* Entries from a data source:
= = = =

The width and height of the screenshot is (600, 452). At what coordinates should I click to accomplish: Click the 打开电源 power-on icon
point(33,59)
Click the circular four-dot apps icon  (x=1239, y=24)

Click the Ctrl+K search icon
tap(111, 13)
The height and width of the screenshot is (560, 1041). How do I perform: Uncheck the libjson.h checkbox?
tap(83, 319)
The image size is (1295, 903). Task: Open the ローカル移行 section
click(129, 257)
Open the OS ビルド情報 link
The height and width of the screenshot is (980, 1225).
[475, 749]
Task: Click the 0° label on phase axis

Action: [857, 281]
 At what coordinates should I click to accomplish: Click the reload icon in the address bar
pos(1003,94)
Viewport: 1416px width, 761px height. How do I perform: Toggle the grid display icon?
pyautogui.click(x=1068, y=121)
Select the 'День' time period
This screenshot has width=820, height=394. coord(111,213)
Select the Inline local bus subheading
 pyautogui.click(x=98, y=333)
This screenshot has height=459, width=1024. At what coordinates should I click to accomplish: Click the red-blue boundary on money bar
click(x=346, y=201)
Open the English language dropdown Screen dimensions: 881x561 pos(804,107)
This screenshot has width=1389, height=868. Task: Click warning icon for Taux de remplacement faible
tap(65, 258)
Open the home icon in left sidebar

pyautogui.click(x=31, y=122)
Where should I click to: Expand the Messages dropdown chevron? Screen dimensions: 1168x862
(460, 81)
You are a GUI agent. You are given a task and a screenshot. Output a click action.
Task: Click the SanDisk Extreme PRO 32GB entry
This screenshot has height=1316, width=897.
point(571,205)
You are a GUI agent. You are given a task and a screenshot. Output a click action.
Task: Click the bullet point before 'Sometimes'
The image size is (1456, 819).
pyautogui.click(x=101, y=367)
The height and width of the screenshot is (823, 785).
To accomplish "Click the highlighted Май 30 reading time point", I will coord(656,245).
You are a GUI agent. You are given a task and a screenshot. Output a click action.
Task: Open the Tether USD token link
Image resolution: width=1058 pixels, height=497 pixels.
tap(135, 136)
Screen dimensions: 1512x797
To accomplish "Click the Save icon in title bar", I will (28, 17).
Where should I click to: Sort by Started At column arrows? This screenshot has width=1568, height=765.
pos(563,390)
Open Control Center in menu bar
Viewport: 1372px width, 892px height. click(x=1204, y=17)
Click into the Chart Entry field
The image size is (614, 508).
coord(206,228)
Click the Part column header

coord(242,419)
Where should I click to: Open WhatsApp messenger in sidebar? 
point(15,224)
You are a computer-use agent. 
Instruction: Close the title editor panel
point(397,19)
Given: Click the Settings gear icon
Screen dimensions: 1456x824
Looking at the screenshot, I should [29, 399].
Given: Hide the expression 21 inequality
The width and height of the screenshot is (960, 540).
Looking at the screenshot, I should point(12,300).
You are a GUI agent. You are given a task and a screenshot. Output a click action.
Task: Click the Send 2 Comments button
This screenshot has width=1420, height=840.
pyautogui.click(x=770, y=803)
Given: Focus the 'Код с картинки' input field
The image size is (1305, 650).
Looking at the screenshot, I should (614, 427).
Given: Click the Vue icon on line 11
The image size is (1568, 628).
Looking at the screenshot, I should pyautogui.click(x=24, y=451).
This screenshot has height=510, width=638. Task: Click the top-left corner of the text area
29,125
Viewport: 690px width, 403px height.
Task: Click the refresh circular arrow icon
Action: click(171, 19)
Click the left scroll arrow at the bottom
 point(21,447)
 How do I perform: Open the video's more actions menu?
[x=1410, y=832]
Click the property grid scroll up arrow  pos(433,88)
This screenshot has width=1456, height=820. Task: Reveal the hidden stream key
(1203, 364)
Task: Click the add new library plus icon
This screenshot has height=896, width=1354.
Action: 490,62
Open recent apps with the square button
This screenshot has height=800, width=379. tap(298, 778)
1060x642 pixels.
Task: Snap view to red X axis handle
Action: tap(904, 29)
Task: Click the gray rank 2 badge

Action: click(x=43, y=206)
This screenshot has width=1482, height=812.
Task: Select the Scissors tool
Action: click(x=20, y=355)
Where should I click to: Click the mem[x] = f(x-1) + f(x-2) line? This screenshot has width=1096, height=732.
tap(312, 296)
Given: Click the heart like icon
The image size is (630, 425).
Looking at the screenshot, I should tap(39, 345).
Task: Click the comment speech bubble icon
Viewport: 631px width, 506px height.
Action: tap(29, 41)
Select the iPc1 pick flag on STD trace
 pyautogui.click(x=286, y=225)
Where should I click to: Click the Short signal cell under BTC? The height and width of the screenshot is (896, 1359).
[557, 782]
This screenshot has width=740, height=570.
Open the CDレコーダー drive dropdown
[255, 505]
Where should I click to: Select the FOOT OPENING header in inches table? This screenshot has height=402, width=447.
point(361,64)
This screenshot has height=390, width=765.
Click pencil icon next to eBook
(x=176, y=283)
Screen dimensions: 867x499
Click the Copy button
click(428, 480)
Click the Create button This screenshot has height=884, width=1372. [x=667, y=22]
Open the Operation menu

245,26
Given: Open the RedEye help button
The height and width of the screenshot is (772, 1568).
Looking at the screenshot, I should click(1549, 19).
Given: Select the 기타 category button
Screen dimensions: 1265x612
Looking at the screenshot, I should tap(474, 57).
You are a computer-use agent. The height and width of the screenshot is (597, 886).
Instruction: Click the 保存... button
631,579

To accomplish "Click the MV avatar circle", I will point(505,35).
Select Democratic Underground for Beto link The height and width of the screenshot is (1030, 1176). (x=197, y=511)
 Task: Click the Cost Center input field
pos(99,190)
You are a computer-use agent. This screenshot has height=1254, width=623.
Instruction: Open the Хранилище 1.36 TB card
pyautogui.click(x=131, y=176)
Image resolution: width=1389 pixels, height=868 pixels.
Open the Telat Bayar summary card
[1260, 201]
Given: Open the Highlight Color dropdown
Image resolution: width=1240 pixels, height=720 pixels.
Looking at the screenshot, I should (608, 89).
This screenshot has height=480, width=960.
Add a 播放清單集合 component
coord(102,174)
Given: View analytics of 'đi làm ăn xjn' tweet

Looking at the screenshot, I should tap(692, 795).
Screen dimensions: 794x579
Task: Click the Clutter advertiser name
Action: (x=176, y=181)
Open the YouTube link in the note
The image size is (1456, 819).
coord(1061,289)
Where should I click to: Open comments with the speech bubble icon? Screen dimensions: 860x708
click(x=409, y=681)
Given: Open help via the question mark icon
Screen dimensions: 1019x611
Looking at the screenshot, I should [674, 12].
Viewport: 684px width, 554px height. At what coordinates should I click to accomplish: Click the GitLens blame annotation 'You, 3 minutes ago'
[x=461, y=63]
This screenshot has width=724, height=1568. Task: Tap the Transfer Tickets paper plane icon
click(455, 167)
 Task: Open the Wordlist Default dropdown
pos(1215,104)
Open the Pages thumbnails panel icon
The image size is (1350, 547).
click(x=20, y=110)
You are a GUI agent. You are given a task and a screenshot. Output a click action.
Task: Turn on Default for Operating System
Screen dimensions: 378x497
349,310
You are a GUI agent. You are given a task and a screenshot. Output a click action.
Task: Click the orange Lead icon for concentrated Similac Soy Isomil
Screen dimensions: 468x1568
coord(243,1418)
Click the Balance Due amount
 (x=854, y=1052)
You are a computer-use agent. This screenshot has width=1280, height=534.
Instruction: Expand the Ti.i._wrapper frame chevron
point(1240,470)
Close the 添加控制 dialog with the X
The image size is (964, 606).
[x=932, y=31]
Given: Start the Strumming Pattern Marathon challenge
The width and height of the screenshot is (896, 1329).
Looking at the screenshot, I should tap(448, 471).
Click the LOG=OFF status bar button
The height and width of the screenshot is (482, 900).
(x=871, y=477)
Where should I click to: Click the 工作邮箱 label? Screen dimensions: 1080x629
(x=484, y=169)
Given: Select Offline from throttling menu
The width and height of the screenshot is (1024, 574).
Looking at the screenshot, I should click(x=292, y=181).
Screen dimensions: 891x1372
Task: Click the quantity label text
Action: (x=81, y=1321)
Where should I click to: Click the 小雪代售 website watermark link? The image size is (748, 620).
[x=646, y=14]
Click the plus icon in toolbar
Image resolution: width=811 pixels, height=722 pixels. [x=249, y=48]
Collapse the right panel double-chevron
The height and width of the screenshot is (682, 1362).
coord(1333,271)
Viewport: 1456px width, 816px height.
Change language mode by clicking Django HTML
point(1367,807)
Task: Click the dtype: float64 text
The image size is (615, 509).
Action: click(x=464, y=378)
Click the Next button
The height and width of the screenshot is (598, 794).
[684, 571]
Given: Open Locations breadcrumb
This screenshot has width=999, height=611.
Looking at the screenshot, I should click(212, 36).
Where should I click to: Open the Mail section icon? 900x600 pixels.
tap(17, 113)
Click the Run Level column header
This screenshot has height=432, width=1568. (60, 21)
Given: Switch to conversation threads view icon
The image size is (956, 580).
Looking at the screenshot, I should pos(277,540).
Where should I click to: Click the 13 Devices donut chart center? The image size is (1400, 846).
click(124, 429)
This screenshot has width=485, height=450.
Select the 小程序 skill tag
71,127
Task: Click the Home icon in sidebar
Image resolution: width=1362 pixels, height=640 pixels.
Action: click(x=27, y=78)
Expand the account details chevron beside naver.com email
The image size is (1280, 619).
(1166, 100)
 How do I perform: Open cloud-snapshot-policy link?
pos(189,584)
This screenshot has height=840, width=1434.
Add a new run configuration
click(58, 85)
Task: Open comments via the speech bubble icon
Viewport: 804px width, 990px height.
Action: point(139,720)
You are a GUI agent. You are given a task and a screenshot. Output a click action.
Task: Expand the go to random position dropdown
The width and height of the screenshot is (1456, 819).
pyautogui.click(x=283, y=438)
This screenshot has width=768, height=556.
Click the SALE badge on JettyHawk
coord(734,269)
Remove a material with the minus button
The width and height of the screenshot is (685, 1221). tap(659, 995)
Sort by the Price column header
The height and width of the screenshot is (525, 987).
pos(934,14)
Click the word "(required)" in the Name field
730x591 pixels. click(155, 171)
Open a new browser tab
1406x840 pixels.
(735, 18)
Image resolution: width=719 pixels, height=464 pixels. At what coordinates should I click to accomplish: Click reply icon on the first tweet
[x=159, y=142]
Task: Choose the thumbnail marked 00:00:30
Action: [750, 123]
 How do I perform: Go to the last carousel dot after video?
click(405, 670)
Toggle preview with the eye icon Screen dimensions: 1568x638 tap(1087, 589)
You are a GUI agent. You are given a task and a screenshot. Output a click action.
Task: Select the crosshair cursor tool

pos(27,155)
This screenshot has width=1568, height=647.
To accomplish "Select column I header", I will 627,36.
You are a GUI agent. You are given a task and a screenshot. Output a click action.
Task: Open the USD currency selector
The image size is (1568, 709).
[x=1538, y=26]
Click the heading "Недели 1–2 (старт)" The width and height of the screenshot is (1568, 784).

= = = =

* Problem: Copy the lines in the entries above from the line with "I will point(505,35)." to the line with "pyautogui.click(x=131, y=176)", including both of those lines.

* Task output:
To accomplish "Click the MV avatar circle", I will point(505,35).
Select Democratic Underground for Beto link The height and width of the screenshot is (1030, 1176). (x=197, y=511)
 Task: Click the Cost Center input field
pos(99,190)
You are a computer-use agent. This screenshot has height=1254, width=623.
Instruction: Open the Хранилище 1.36 TB card
pyautogui.click(x=131, y=176)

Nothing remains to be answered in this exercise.